Collected data:
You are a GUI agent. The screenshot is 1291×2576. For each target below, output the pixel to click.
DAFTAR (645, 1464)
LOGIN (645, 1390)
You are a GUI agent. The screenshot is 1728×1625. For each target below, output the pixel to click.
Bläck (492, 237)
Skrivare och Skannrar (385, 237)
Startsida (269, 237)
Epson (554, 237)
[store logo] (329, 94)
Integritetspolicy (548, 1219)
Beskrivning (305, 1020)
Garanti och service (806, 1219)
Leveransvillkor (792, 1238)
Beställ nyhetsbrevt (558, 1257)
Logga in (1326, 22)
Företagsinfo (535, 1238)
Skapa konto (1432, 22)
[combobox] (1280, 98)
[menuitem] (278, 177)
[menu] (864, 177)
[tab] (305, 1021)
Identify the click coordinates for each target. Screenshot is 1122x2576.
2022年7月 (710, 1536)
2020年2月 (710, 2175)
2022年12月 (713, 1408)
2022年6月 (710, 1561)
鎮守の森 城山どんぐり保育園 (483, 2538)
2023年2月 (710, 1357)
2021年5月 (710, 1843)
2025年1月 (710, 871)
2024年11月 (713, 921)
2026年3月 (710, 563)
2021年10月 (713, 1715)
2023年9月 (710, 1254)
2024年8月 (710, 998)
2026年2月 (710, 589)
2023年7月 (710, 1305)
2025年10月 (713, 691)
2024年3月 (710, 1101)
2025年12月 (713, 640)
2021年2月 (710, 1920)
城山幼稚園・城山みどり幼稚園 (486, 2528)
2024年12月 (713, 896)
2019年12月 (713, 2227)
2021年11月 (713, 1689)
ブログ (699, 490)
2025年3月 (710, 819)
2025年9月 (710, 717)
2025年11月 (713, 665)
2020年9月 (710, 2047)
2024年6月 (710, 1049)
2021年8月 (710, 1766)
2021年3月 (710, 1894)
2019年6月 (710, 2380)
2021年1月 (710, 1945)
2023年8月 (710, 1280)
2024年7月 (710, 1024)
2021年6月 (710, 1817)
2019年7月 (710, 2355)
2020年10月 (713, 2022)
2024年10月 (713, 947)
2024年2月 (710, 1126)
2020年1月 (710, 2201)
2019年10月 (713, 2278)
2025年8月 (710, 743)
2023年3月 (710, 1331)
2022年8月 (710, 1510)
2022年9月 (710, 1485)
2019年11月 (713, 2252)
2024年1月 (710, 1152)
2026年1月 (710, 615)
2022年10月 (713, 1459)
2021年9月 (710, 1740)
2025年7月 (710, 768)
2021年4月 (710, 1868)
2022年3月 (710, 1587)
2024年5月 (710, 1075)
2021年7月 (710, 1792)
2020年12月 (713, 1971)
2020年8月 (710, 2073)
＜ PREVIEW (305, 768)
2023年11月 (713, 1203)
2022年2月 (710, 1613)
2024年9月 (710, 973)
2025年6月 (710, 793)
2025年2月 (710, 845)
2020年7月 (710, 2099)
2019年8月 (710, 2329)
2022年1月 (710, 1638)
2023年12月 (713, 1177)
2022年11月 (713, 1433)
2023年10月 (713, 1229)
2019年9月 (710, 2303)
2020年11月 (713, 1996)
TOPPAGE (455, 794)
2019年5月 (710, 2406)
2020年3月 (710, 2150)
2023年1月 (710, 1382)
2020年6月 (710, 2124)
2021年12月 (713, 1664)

Your objective.
Take the records above and write each one out again exactly.

Solution for this problem.
You are a GUI agent. The screenshot is 1291×2576. For each target below, output the pixel to click.
DAFTAR (645, 1464)
LOGIN (645, 1390)
You are a GUI agent. The screenshot is 1728×1625. For each target below, output the pixel to click.
Bläck (492, 237)
Skrivare och Skannrar (385, 237)
Startsida (269, 237)
Epson (554, 237)
[store logo] (329, 94)
Integritetspolicy (548, 1219)
Beskrivning (305, 1020)
Garanti och service (806, 1219)
Leveransvillkor (792, 1238)
Beställ nyhetsbrevt (558, 1257)
Logga in (1326, 22)
Företagsinfo (535, 1238)
Skapa konto (1432, 22)
[combobox] (1280, 98)
[menuitem] (278, 177)
[menu] (864, 177)
[tab] (305, 1021)
Identify the click coordinates for each target. Screenshot is 1122x2576.
2022年7月 (710, 1536)
2020年2月 (710, 2175)
2022年12月 (713, 1408)
2022年6月 (710, 1561)
鎮守の森 城山どんぐり保育園 (483, 2538)
2023年2月 (710, 1357)
2021年5月 (710, 1843)
2025年1月 (710, 871)
2024年11月 (713, 921)
2026年3月 (710, 563)
2021年10月 (713, 1715)
2023年9月 (710, 1254)
2024年8月 (710, 998)
2026年2月 (710, 589)
2023年7月 (710, 1305)
2025年10月 (713, 691)
2024年3月 (710, 1101)
2025年12月 (713, 640)
2021年2月 (710, 1920)
城山幼稚園・城山みどり幼稚園 (486, 2528)
2024年12月 (713, 896)
2019年12月 (713, 2227)
2021年11月 (713, 1689)
ブログ (699, 490)
2025年3月 (710, 819)
2025年9月 (710, 717)
2025年11月 (713, 665)
2020年9月 (710, 2047)
2024年6月 (710, 1049)
2021年8月 (710, 1766)
2021年3月 (710, 1894)
2019年6月 (710, 2380)
2021年1月 (710, 1945)
2023年8月 (710, 1280)
2024年7月 (710, 1024)
2021年6月 (710, 1817)
2019年7月 (710, 2355)
2020年10月 (713, 2022)
2024年10月 (713, 947)
2024年2月 (710, 1126)
2020年1月 (710, 2201)
2019年10月 (713, 2278)
2025年8月 (710, 743)
2023年3月 (710, 1331)
2022年8月 (710, 1510)
2022年9月 (710, 1485)
2019年11月 (713, 2252)
2024年1月 (710, 1152)
2026年1月 (710, 615)
2022年10月 (713, 1459)
2021年9月 (710, 1740)
2025年7月 (710, 768)
2021年4月 (710, 1868)
2022年3月 (710, 1587)
2024年5月 (710, 1075)
2021年7月 (710, 1792)
2020年12月 (713, 1971)
2020年8月 (710, 2073)
＜ PREVIEW (305, 768)
2023年11月 (713, 1203)
2022年2月 (710, 1613)
2024年9月 (710, 973)
2025年6月 (710, 793)
2025年2月 (710, 845)
2020年7月 (710, 2099)
2019年8月 (710, 2329)
2022年1月 (710, 1638)
2023年12月 (713, 1177)
2022年11月 (713, 1433)
2023年10月 (713, 1229)
2019年9月 (710, 2303)
2020年11月 (713, 1996)
TOPPAGE (455, 794)
2019年5月 (710, 2406)
2020年3月 (710, 2150)
2023年1月 (710, 1382)
2020年6月 (710, 2124)
2021年12月 (713, 1664)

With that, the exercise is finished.